▶ _What you have to do_:
Give only the number of lines in these records that include "with".

Items listed in a dataset
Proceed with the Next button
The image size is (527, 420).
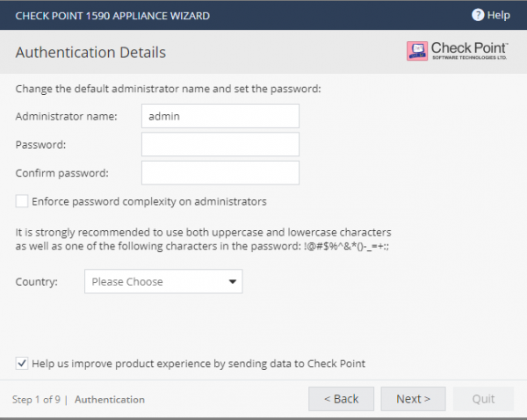click(x=413, y=399)
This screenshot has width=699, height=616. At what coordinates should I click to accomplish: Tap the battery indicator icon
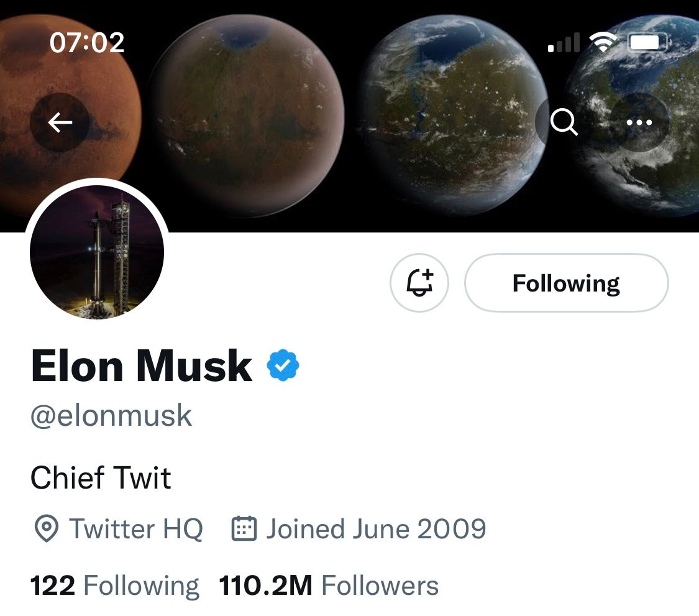(649, 42)
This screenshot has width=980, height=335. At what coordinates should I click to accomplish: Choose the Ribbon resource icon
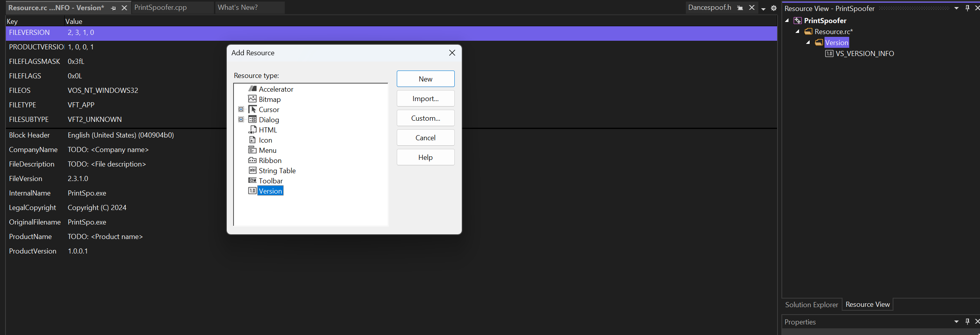coord(252,160)
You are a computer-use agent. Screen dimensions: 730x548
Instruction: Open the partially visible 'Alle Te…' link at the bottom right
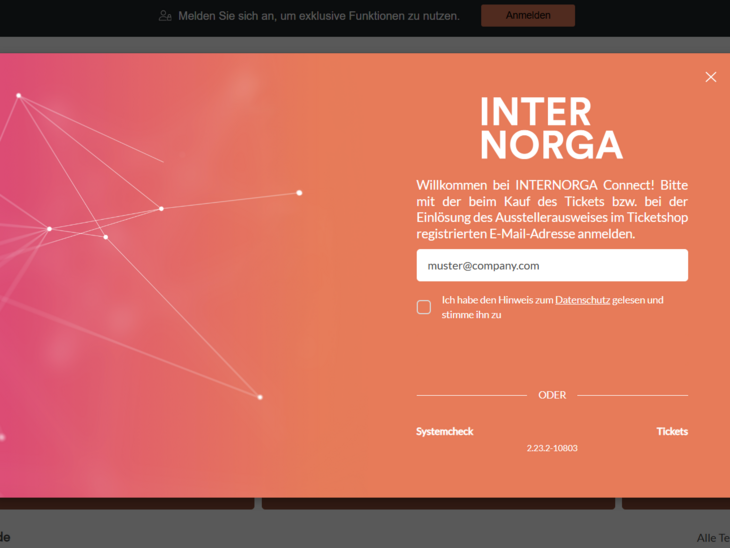point(712,538)
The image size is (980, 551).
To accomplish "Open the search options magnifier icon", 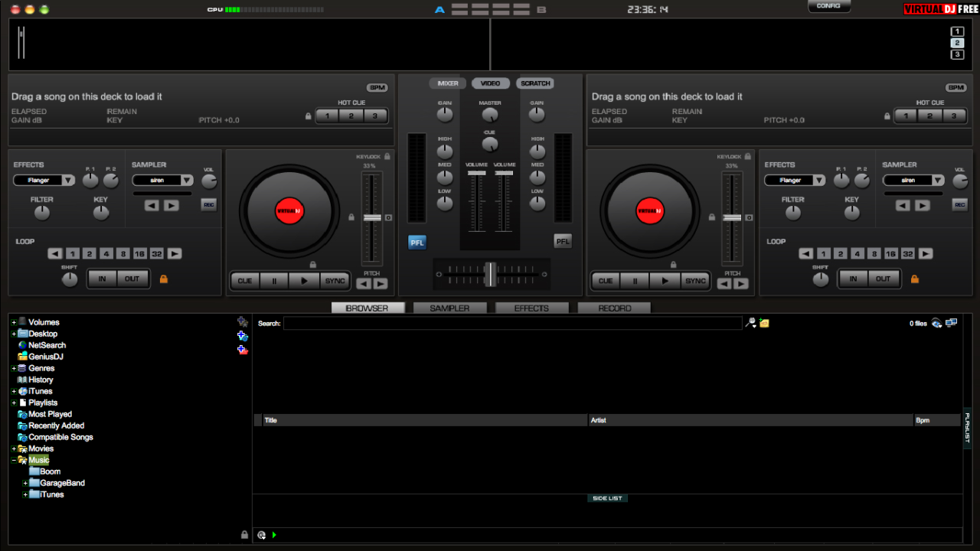I will [x=751, y=322].
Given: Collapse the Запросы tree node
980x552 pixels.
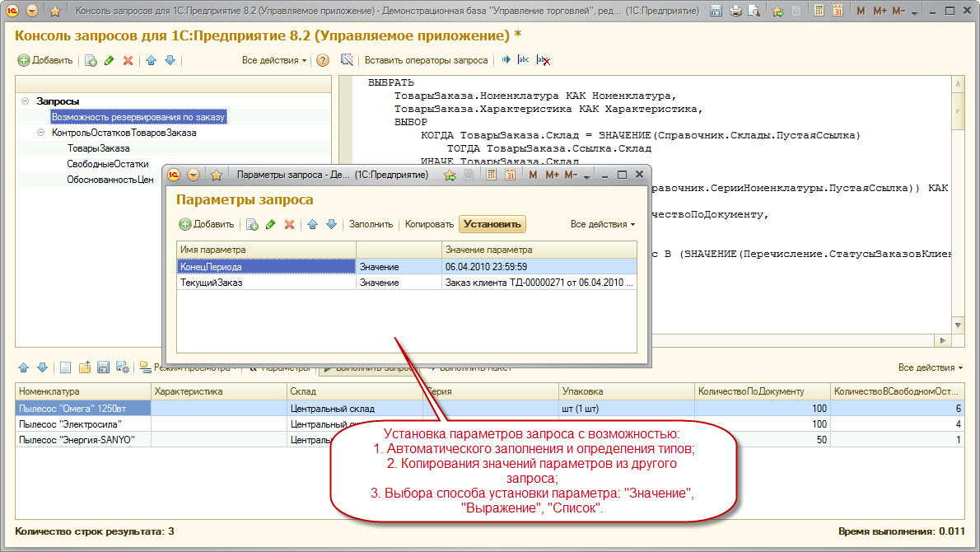Looking at the screenshot, I should coord(26,101).
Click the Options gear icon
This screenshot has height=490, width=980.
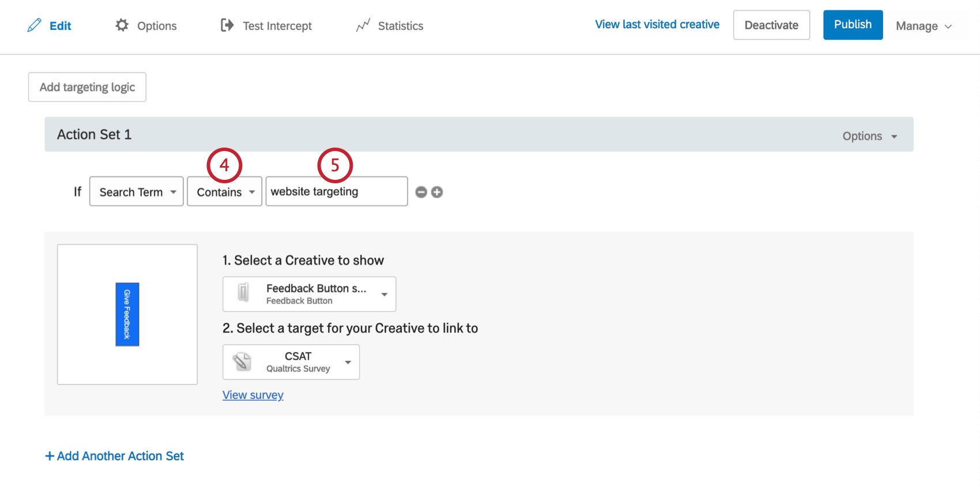tap(122, 25)
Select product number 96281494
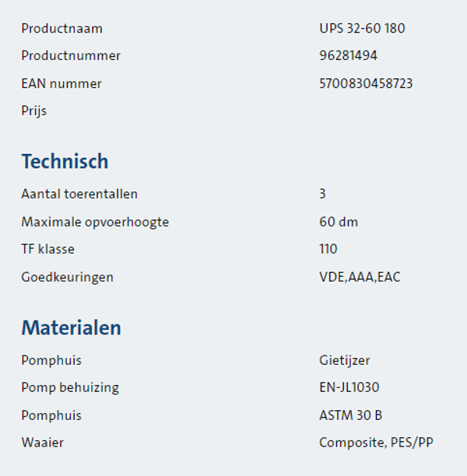 (x=349, y=56)
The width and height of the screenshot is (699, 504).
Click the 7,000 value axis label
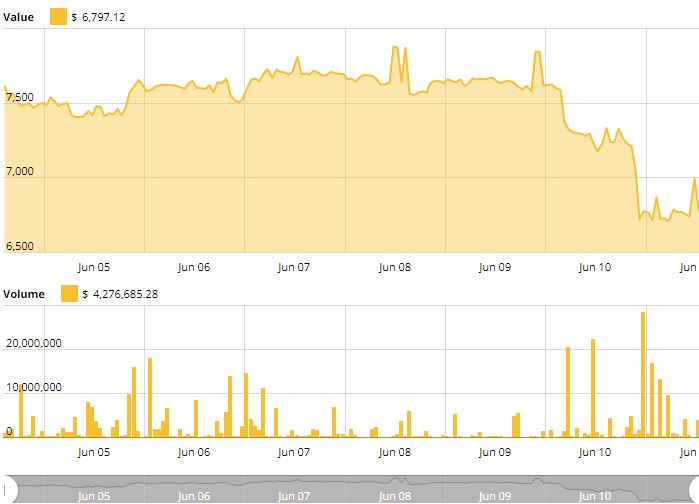(20, 172)
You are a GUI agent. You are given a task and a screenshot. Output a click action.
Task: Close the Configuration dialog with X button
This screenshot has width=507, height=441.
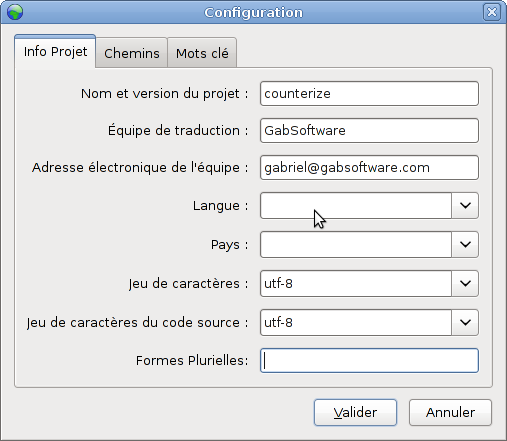click(492, 12)
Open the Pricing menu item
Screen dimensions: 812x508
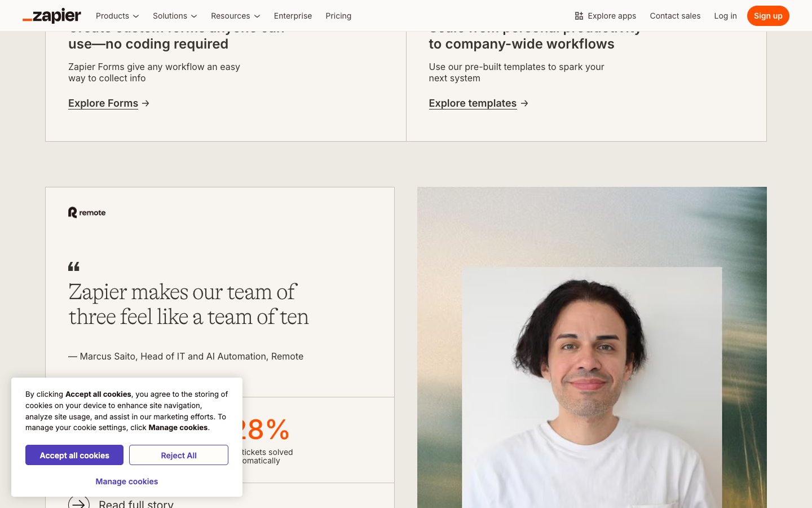click(x=338, y=16)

▶ _Finished exercise_:
2